## Zu erledigende Schritte
1 – Wie viele der 48 Sitze im Gemeinderat haben KPÖ, Grüne und SPÖ laut dem Artikel über die KPÖ in Graz seit dem 26. September?
2 – Nehmen Sie den Artikel über die KPÖ in Graz wieder auf und schreiben Sie ihn im Anschluss an seinen letzten Satz weiter.

[Bereitgestellter Auszug]

Wie wird die KPÖ in Graz nach dem Wahlsieg Politik machen?
„Ich werde meine schützende und meine helfende Hand von Graz zurückziehen“, sagte ein sichtlich geschockter Bürgermeister Siegfried Nagl (ÖVP) am Wahlabend. Er hat damit ungewollt auf den Punkt gebracht, was die Grazer:innen an ihm schon lang stört. „Er hat jeden Bezug zur Wirklichkeit verloren“, sagt etwa die Selbständige Andrea K. „Was den Menschen in dieser Stadt unter den Nägeln brennt, davon hatte Nagl keine Ahnung.“
Leistbares Wohnen, realitätsnahe Lösungen für den Verkehr in der Stadt und vor allem für die wachsende Kluft zwischen Arm und Reich in der Stadt, für die abgewählte ÖVP-FPÖ-Koalition waren diese urbanen Probleme kein Thema. Vor allem der investorengetriebene Bauboom hat viele bürgerliche Wähler ins Lager der progressiven Parteien gerieben. Gut zehntausend ehemalige VP-Wähler wechselten deshalb zur KPÖ und zu den Grünen. Gutbürgerliche Wähler:innen wandten sich mit Entsetzen gegen eine Wohnbaupolitik, die in jeder Baulücke ein Mehrparteienhaus zuließ, ohne Stadtentwicklungsplan und ohne architektonische Ambition. „Graz wird verbaut und verschandelt“, sagt etwa die Ärztin Manuela F. „Deshalb hat Nagl meine Stimme nicht mehr bekommen.“
Progressive Mehrheit aber Zwang zum Proporz
Im Gemeinderat haben KPÖ, Grüne und SPÖ seit dem 26. September 28 von 48 Sitzen, im Staatsenat vier von sieben Sitzen. Eine deutliche Mehrheit also, die eine von Grünen und SPÖ unterstützte Bürgermeisterin Elke Kahr sehr wahrscheinlich macht.

[/Bereitgestellter Auszug]
[Hinterlegte Daten]

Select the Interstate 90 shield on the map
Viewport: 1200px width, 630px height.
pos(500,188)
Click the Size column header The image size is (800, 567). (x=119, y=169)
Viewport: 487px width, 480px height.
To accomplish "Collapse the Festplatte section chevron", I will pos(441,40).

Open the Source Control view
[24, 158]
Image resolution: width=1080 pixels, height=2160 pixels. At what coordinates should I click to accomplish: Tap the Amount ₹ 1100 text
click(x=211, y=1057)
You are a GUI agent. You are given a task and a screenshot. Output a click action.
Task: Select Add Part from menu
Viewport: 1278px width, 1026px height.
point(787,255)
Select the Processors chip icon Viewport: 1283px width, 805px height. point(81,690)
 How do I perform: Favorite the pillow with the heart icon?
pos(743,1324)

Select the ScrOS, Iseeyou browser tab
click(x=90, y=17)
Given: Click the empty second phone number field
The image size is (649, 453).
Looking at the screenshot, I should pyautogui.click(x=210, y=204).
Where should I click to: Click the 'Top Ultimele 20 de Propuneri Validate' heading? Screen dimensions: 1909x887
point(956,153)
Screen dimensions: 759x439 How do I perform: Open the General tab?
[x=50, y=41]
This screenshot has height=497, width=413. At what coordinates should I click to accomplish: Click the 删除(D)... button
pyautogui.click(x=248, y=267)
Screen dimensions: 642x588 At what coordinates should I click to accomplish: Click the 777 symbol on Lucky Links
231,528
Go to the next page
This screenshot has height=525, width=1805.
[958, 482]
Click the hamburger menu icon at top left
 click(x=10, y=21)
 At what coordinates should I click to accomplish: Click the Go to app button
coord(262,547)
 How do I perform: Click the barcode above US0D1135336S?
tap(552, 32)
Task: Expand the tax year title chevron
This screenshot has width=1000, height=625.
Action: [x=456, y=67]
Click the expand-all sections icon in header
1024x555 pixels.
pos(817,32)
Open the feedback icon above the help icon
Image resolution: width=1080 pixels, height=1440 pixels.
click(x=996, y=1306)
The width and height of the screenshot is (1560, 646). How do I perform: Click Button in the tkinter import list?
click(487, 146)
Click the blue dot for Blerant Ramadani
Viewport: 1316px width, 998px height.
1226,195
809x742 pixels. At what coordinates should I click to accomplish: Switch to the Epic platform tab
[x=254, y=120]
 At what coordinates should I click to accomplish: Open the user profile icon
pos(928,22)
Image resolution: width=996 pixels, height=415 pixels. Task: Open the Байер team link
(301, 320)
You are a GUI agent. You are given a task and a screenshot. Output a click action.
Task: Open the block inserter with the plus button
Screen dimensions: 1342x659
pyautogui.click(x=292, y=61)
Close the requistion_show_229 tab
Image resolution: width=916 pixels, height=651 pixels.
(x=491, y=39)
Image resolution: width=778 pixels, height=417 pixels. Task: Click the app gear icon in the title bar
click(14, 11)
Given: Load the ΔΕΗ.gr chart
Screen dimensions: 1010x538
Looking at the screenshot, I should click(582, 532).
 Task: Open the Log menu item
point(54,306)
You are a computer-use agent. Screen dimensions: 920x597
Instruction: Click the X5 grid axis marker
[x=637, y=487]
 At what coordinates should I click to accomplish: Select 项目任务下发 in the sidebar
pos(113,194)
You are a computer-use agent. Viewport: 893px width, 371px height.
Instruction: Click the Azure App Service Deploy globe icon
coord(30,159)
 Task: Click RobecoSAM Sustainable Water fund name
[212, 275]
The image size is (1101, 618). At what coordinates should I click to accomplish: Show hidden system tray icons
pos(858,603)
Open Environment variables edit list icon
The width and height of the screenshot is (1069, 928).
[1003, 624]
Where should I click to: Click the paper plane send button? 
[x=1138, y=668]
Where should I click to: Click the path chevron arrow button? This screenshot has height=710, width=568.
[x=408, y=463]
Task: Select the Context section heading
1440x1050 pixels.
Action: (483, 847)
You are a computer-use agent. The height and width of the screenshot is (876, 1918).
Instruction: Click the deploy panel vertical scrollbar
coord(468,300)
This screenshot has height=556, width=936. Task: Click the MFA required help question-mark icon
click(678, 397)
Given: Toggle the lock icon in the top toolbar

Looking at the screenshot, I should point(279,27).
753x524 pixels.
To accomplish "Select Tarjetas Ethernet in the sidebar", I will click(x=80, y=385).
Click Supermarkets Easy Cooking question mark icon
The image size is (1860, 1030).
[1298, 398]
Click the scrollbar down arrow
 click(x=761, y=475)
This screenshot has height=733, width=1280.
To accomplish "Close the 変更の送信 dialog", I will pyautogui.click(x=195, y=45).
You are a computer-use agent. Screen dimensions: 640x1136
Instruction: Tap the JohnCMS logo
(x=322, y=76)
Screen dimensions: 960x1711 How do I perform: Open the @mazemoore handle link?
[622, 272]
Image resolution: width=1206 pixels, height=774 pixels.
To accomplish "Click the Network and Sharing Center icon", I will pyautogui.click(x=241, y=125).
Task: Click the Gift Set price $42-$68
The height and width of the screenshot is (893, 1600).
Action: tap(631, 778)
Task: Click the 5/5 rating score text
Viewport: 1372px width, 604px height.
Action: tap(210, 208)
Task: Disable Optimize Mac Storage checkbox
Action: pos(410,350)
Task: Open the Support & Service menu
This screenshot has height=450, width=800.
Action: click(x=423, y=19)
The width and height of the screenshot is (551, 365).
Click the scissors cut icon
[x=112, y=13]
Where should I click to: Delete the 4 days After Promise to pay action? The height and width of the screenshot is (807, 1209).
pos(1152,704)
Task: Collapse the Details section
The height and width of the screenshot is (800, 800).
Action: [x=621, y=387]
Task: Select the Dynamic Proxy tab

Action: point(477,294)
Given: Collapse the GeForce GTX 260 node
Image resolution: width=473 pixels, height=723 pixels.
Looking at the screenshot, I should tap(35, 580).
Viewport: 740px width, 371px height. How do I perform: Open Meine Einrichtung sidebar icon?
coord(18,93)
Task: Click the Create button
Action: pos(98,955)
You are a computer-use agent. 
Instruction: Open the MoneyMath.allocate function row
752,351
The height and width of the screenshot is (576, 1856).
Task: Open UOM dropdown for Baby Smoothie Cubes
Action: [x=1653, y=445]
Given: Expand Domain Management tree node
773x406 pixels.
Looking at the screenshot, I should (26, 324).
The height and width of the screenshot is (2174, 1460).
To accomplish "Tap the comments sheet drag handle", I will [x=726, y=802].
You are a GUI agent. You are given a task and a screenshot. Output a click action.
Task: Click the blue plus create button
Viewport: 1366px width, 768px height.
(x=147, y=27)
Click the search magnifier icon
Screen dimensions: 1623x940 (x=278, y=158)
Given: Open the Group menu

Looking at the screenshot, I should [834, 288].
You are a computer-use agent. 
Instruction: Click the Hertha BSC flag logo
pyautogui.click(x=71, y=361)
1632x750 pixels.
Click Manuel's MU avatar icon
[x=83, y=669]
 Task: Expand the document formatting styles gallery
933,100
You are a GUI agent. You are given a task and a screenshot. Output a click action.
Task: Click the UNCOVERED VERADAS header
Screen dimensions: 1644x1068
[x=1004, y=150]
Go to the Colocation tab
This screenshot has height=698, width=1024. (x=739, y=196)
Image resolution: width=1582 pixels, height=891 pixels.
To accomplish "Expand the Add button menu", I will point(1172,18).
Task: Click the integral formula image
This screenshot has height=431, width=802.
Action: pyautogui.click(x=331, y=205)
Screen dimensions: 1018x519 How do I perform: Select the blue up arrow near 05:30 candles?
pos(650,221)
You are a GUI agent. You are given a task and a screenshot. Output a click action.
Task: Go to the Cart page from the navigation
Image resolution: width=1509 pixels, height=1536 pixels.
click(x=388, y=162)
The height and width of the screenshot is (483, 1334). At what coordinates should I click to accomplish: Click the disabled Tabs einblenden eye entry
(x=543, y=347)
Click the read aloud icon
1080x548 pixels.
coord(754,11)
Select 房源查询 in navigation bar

[/Hinterlegte Daten]

## Lösungen zur Übung
1 – Sie haben 28 von 48 Sitzen.

2 –
Dass dem Gestaltungswillen von Rot-Grün-Rot in Graz dennoch Grenzen gesetzt sind, hat mit dem Statut der Stadt Graz zu tun. In der siebenköpfigen Stadtregierung gilt der Proporz. Alle Parteien bekommen ab einer gewissen Größe Posten in der Stadt-Regierung. Nach dem vorläufigen Endergebnis ohne die Stimmen der Briefwähler:innen hat die KPÖ 3, die Grünen einen, die ÖVP zwei und die FPÖ einen Sitz. Ein Stadtsenatssitz könnte nach Auszählung der Briefwahlstimmen von der KPÖ zur SPÖ wandern.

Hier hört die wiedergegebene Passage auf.